| What needs to be done |
Return copies of the lines below that mention "Attard".

(Data records)
-=-=-=-=-
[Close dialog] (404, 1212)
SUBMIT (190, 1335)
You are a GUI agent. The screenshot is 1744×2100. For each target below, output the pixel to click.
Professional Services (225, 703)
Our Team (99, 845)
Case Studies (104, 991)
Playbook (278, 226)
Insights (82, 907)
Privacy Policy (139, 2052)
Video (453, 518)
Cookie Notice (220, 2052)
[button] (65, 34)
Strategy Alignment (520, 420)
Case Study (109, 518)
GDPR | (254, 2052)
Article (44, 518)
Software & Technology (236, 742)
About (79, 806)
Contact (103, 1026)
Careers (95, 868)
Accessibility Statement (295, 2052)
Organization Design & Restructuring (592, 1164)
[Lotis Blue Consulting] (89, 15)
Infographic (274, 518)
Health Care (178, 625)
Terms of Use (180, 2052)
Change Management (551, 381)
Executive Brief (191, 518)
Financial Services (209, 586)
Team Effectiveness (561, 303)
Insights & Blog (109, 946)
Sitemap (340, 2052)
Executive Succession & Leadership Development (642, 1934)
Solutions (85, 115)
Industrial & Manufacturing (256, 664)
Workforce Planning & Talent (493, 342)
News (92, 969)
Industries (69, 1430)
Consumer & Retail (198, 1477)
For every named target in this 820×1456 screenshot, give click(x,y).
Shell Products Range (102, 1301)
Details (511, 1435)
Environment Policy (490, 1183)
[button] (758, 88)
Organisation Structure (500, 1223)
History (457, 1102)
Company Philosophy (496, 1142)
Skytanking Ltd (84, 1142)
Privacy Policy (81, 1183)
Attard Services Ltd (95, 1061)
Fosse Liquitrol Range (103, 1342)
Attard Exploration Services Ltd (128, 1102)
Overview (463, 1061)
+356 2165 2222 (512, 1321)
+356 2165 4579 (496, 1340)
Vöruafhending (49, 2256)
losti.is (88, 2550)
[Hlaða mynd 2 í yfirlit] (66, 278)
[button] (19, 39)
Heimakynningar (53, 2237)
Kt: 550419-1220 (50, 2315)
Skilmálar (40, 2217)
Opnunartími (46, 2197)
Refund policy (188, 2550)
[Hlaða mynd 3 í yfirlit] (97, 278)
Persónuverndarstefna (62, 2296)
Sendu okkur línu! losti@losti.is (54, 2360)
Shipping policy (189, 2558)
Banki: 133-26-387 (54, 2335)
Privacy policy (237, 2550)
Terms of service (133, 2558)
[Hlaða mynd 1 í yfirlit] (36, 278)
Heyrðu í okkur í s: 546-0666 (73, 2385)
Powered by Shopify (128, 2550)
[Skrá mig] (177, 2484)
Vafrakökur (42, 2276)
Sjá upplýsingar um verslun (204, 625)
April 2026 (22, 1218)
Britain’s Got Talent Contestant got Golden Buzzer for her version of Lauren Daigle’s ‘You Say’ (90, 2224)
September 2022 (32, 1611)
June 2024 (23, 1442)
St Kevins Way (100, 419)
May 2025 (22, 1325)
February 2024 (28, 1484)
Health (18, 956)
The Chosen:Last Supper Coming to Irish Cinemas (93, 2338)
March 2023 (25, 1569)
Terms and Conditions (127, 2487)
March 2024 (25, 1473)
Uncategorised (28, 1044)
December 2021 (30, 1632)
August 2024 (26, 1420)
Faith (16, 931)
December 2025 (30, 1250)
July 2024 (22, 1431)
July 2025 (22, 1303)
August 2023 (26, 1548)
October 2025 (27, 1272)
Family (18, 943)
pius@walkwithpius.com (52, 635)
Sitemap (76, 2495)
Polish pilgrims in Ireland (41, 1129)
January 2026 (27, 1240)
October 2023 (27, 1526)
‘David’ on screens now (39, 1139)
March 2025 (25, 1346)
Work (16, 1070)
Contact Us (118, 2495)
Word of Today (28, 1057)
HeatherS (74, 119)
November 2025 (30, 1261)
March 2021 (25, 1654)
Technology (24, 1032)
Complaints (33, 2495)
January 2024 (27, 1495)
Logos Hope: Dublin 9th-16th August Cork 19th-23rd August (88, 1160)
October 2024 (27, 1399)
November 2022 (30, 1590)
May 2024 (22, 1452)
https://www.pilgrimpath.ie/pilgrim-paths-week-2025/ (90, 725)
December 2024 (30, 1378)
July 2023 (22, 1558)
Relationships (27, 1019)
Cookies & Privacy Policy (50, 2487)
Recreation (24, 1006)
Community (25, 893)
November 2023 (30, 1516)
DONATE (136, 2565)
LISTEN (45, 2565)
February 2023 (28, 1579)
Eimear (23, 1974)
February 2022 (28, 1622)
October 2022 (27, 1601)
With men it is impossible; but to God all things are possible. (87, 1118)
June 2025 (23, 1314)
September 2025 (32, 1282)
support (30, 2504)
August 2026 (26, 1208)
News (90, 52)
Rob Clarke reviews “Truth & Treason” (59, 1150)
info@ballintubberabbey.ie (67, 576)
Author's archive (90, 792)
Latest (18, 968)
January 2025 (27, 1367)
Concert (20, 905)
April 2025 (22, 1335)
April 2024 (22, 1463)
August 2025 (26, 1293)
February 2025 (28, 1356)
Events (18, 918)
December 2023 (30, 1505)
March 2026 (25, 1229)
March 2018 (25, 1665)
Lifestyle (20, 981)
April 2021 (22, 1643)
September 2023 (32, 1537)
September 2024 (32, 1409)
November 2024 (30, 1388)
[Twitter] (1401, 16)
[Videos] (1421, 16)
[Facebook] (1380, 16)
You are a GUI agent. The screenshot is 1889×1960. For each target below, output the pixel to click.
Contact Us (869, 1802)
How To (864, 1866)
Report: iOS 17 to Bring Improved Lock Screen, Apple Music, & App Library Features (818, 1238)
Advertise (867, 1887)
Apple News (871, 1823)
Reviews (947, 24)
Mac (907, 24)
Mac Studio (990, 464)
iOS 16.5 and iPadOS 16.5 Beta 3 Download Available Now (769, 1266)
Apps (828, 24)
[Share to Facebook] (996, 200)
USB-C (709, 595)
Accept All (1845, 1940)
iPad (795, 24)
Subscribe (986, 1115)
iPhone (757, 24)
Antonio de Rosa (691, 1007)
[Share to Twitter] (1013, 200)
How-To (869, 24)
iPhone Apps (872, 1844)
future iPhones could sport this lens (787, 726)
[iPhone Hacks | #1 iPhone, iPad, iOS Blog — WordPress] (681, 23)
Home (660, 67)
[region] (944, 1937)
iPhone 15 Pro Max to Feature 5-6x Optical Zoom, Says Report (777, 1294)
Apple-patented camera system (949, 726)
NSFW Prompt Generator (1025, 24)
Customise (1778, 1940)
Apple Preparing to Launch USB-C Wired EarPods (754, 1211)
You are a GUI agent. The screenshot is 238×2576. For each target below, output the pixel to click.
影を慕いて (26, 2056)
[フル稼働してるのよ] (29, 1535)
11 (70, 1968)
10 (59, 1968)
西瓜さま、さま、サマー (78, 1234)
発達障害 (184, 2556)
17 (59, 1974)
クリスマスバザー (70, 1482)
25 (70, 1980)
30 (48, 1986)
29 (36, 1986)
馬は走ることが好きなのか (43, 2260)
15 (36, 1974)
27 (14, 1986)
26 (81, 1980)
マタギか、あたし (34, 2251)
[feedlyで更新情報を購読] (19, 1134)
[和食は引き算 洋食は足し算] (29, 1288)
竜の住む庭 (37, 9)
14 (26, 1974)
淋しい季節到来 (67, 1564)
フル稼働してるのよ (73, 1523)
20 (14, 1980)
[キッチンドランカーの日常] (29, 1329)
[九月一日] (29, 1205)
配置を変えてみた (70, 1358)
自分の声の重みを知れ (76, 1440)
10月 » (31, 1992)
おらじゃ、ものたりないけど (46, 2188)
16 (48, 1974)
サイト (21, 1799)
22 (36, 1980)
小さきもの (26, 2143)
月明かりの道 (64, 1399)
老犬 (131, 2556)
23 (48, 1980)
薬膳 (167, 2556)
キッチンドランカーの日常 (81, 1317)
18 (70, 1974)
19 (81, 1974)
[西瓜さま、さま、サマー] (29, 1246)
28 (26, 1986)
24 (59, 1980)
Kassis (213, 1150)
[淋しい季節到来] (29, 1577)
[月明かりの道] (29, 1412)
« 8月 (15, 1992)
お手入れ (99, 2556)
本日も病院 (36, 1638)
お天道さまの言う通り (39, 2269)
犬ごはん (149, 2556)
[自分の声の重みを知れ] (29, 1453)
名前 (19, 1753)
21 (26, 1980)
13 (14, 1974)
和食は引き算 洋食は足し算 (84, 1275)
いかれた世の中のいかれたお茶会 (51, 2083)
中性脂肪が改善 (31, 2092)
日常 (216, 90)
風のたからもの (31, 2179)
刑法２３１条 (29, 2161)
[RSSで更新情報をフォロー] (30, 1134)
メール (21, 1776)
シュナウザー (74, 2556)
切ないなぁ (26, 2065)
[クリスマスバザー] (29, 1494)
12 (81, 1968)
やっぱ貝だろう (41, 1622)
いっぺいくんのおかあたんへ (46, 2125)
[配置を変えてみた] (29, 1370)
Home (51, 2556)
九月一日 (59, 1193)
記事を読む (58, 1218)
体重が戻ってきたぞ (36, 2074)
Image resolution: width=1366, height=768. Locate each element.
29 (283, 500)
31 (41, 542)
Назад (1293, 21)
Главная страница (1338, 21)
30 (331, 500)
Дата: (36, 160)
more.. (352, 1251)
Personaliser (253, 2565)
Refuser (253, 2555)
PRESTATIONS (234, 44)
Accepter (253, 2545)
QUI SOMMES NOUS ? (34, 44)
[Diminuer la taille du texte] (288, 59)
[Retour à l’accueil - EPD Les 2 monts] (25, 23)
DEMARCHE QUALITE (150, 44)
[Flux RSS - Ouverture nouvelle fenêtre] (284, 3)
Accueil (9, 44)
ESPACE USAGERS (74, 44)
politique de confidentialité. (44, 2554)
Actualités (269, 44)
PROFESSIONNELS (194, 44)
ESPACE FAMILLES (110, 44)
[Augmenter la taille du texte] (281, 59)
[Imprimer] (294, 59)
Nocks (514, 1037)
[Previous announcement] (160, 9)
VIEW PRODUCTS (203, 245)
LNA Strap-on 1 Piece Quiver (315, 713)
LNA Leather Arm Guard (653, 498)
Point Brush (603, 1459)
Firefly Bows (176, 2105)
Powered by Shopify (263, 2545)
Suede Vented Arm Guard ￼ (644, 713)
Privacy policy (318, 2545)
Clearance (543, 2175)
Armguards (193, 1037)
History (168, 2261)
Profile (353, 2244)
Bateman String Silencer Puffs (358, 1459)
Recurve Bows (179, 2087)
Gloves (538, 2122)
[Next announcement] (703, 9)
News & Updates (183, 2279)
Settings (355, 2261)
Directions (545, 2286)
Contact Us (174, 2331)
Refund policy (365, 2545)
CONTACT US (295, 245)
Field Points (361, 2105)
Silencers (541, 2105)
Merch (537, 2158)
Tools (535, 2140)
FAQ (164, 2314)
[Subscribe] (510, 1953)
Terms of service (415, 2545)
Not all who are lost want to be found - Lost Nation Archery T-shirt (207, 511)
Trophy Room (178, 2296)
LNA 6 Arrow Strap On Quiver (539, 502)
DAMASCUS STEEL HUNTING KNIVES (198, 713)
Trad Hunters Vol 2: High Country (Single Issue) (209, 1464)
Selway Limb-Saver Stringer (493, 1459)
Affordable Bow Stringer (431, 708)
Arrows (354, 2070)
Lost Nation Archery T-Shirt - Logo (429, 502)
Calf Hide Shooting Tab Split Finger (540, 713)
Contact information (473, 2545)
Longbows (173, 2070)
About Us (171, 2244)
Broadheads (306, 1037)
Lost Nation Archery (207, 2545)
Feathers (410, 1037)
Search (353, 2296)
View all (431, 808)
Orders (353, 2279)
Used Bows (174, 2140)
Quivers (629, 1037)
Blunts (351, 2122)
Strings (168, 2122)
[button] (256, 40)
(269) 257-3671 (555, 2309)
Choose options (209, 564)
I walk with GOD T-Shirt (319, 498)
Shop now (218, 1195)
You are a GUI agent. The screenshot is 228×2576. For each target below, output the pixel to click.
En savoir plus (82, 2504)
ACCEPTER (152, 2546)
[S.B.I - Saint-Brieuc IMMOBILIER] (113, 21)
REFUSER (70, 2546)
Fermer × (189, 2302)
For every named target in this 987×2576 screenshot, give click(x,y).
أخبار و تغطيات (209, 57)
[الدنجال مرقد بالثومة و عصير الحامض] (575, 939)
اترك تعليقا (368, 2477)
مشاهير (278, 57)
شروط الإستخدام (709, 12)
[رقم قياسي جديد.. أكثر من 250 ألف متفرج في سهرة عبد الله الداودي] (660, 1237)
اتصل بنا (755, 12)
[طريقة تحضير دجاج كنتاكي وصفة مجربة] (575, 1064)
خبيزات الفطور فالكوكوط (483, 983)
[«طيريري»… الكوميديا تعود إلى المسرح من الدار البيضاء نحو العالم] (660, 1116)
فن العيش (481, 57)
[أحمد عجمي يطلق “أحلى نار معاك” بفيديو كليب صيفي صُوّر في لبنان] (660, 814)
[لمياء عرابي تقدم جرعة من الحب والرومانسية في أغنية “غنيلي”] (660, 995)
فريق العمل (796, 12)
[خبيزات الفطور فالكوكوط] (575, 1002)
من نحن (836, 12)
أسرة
-=-=-=-=-
| Answer space |
Attard Services Ltd (95, 1061)
Attard Exploration Services Ltd (128, 1102)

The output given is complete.